On a cart was a sort of cylinder, maybe two and a half feet long, and eight inches across except at one end where it was bigger. There were wires and tubes and dials, with a couple of boxes attached. His heart sank.

"Jael," the woman said, "Esau is here to see you."

"Hello, Esau. I knew you'd come see me if you could. What happened to your head?"

The words came from one of the boxes. Esau's eyes welled up and ran over till they dripped on his clean shirt. It was almost like that night in the woods-the night he'd come back from the Pecan Orchard Raid-except this time he didn't sob, just moaned. Because the voice wasn't Jael's. The plastic cylinder wasn't Jael. Jael was dead, and he hadn't let her finish dying. "I'm sorry," he choked out. "I'm sorry. I just didn't want you to be dead."

"Oh, Esau, don't be sorry. I'm not." If the voice wasn't hers, the tone was. It reminded him of when she felt fond and loving. "And I'll have my new body pretty soon. Sergeant Boucher took me to see it. You'll be impressed."

He pulled himself together. "I… will." It began as a question and ended as affirmation. "Yes, I surely will… That is you in there, isn't it. The voice isn't yours, but it's you. I recognize… I recognize the soul."

Jael laughed quietly. It didn't exactly sound like a laugh, but he knew that's what it was. "That's right," she said, "when they take out the CNS, the soul comes with it. And the voice will come along. It takes practice, and I only just started day before yesterday. I didn't realize how poorly I'd laugh though. I hadn't tried it till just now."
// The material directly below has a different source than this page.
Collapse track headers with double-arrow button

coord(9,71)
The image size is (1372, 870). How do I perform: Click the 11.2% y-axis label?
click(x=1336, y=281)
It was only then he realized: she'd asked about his bandages. She could see as well as hear. The nurse said they had ten minutes, then left them alone. It turned out to be more like fifteen, and they got quite a bit of talking done. The best was Jael told him she'd rather be a bot than an invalid. "As for a bot agreement bringing bad luck," she finished, "I didn't sign one, and look what happened anyway."

Then the nurse returned and shooed Esau out. He found a place in the woods where he could sit alone and think, and weep some more, and talk to himself. Till after a while he felt pretty good. He even laughed at his own joke: grubbing stumps would be a lot easier, with a wife that was a warbot.
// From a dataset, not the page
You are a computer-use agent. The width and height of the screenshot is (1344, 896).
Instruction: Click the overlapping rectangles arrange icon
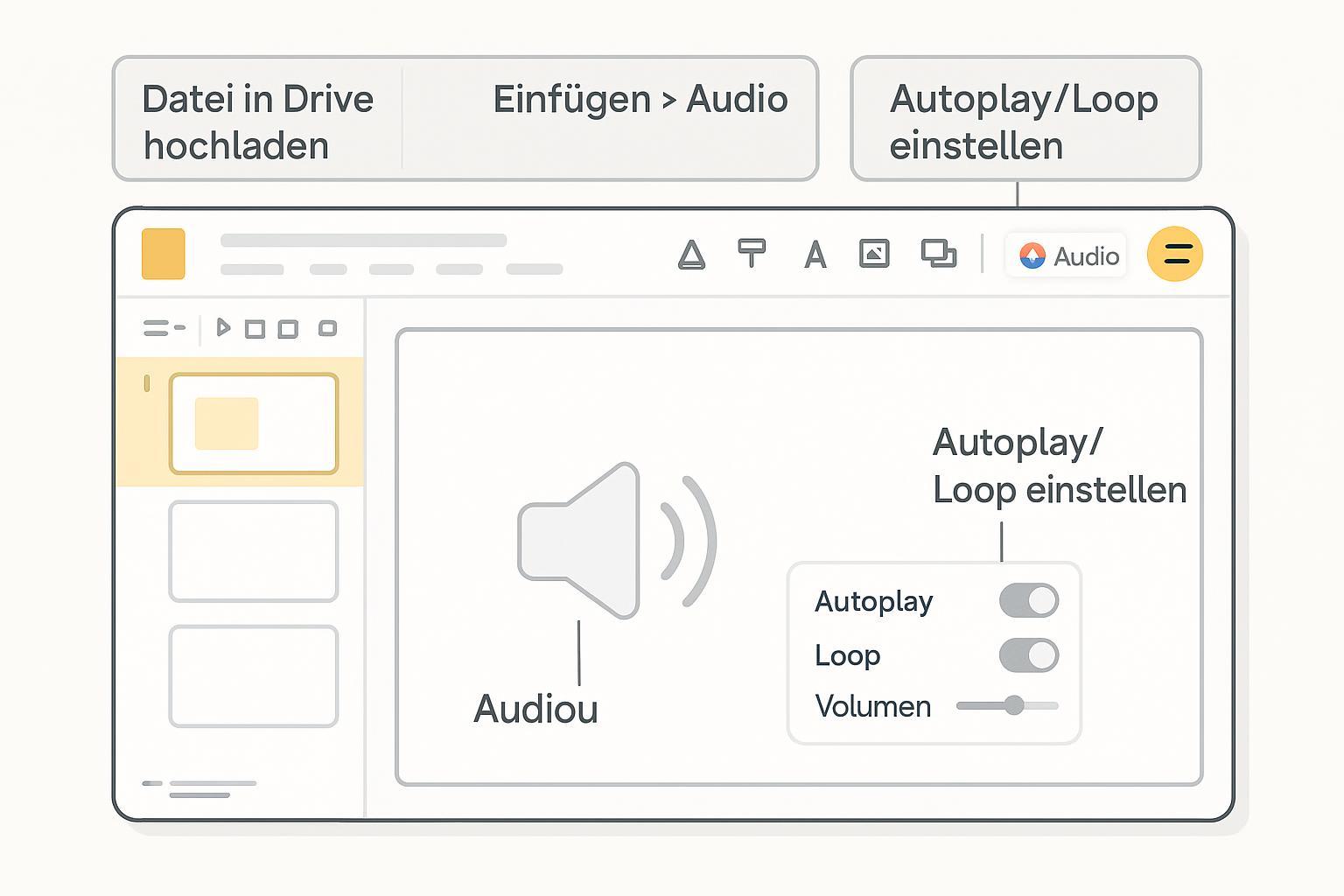[938, 254]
Not that he expected to farm after all this. Not really. He could, but he didn't expect to, even if they lived through this war. But there'd be something to do.

***

That wasn't the end of Esau's day. He'd gone to the hospital to check on Ensign Hawkins, who turned out to be asleep, sedated, with his broken leg hoisted up. The nurse said he'd been in pretty bad shape from prolonged, untreated shock. But he'd heal all right. It would just take a while.